WC: Because it’s such a relentlessly ambitious monster of a book?

DF: Well, relatively speaking. That might not be true for another writer, but it was for me. The book and its making became much more than just a behemoth by virtue of its subject. The Father is an entity in itself, what after a time I began to think of in the same category of Moby-Dick — this seemingly omnipresent, omniscient, insurmountable entity that no matter what I did was going to smack me down again and again, you know, like Moby-Dick crushes ships with the snap of his tail. It was this realization that led me to the next, that I’d never overcome this thing if I kept at it as I was, like a puny naked stupid man throwing himself into breach. The work made it clear, as I was saying, that I had to move around the father and The Father both, that I had to come at them from every direction — hence the variety of viewpoints and modes in the book. One way wasn’t enough. I needed every way. Meantime, I held fast and persisted and never turned away. Every day of work at a point became one of those don’t-quit-five-minutes-before-the-miracle-happens moments. Just when I felt I couldn’t go any further, I told myself to hold out just a bit more. And sure enough, every time I did this, the way appeared, and I moved on to the next impasse. And then after a thousand pages, and countless revisions and hackings and maimings and surgeries of every sort, it was over, I’d finished the thing, a book about a monster that was never born and will never die.

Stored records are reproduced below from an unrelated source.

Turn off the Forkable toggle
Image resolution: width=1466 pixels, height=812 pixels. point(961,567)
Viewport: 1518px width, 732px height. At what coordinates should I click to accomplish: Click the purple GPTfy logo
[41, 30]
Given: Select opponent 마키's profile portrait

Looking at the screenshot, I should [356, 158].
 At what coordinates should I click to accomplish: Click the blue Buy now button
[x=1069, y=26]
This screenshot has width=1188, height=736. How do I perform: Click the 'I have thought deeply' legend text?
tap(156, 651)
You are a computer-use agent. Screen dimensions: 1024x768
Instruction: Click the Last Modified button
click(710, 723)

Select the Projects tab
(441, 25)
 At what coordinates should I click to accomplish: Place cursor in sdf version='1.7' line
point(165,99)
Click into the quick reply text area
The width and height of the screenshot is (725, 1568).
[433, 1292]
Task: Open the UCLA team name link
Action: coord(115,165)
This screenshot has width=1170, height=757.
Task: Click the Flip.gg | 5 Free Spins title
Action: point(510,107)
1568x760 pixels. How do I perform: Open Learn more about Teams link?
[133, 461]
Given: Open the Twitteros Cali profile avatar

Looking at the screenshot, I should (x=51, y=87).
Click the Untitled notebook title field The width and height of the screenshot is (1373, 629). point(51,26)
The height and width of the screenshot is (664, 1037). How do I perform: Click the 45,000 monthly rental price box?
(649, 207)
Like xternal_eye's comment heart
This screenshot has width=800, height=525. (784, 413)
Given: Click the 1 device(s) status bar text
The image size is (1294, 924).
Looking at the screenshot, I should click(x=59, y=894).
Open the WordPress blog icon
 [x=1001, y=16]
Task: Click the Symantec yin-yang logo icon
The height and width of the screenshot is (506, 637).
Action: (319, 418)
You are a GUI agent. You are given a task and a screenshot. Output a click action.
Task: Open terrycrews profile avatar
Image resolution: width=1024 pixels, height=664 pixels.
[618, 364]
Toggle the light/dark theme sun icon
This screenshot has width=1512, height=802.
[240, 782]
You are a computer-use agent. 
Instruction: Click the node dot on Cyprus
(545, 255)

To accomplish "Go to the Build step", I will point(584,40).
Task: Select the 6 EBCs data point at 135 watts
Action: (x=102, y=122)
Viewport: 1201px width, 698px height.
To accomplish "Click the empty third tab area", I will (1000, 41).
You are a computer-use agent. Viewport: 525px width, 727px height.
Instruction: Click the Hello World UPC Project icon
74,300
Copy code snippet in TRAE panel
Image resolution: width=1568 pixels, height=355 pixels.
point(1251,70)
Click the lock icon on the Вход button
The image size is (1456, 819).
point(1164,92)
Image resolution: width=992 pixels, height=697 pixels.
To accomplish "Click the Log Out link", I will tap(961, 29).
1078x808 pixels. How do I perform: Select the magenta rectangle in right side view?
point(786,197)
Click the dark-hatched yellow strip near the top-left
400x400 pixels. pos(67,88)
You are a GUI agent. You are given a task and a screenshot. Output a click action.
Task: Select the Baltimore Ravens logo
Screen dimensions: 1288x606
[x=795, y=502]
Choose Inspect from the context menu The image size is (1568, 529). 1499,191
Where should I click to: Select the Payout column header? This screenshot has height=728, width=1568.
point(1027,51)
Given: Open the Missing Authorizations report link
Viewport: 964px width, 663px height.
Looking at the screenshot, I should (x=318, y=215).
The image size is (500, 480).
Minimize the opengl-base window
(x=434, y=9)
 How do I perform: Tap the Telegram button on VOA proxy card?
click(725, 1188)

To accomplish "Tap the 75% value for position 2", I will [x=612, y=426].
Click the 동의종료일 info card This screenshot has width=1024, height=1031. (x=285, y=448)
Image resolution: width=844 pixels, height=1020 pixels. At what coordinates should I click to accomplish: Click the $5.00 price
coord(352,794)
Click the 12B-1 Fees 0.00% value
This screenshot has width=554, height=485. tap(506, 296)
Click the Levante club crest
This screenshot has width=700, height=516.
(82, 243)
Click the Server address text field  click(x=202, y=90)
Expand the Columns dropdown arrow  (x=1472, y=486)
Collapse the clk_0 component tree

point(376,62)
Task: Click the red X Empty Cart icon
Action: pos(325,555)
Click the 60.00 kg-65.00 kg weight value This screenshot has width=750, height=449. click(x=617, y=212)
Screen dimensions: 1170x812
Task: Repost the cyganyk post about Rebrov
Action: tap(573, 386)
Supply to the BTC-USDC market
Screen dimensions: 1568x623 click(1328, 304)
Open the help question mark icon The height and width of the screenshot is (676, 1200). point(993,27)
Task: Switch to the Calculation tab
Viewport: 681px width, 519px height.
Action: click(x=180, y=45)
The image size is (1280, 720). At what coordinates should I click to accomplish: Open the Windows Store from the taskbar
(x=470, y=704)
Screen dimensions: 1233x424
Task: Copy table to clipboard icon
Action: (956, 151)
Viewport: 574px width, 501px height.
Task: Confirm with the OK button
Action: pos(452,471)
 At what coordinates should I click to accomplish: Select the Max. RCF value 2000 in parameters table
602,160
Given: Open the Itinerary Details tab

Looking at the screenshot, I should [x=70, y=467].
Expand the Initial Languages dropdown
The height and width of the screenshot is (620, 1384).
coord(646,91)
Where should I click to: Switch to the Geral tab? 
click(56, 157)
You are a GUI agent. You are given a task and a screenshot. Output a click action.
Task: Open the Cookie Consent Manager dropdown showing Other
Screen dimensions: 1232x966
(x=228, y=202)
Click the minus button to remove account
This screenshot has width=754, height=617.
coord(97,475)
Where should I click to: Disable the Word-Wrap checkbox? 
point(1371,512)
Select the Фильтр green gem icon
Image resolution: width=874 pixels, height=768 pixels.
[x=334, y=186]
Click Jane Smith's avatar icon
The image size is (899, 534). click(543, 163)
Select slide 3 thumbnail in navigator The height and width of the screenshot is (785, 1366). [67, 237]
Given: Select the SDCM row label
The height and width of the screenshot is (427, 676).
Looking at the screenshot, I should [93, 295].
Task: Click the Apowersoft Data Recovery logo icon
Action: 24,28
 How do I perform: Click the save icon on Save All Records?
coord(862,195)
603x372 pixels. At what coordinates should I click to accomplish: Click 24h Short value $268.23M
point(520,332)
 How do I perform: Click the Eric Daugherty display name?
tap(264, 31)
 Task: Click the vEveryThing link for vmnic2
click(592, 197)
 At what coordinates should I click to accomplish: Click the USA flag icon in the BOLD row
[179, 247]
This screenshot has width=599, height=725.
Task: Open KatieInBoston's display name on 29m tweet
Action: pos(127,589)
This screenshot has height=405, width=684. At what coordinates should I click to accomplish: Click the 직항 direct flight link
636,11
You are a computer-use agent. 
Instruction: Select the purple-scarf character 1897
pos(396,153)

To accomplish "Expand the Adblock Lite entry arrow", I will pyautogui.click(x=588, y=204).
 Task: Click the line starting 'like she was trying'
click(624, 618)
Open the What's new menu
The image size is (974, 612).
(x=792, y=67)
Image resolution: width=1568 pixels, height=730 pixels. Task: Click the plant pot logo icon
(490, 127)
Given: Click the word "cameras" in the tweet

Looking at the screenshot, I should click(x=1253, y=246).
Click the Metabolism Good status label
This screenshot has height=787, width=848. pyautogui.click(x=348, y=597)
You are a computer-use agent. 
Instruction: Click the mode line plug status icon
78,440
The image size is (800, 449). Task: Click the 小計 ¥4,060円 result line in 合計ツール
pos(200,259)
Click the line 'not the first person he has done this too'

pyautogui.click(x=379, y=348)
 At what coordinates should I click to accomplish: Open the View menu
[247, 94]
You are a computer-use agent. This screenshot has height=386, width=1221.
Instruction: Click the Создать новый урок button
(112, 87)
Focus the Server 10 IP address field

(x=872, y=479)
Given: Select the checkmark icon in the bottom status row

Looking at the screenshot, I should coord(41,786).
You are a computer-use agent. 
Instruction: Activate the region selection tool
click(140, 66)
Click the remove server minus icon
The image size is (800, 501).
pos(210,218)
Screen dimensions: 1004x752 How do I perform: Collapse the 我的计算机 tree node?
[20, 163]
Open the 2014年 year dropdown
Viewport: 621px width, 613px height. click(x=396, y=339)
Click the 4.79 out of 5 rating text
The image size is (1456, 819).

WC: Seems like the Anxiety of Influence is really deep in there. You’re not really giving me something familiar, “Father is a tree whose shadow blah blah blah;” or something lyrical, “Father is a carpenter, planing and joining the world in a shed . . .” Instead, if I’m reading you correctly, you’re giving me a straight up, “Father is Moby-Dick — the whale, but also the novel.”

DF: Well, it’s not that The Father isn’t a trope for something much bigger. It is. Really, given our culture for the last several millennia, dictated and determined by The Father, which is to say a psychotically overweening patriarch, we could go so far as to say The Father is The World, about as big a trope as you can ask for, I guess. I was talking about this elsewhere recently. Patricide isn’t simply a story about some kid struggling to escape a wretched father and the legacy thereof. It’s also an allegory of a world suffering its destruction by the Powers That Be — The Father — the dynamo of whose rule is a greed so profound His vision — and ours, too — is limited to His own obsessions and their effects. There’s a father in Patricide, and there’s The Father.

This is the history of mankind. Taught by The Father, ruled by the Father, punished and rewarded by The Father according The Father’s whim, The Father of course having devolved into the status of a wicked buffoon, we’re most of us ourselves a legion of fools scrapping around at the bottom of the cave The Father led us into.

I mean, it’s no coincidence — a thing, by the way, I don’t believe in — that Donald Trump has assumed such a hideously imposing stature. He is very literally THE FATHER. He is at once the product and the symbol of our time. He’s The Father at his most gluttonous, scurrilous, pathological, diabolical, idiotic, cowardly extreme, the worst of humanity distilled into a single repulsive villain, now a juggernaut, really, a stinking one-eyed fiend. And what is happening in the face of this moronic, tiny-handed, tiny-dicked Cyclops? By and large, obsequy and pandering, on a scale we haven’t seen, thankfully, for a very long time.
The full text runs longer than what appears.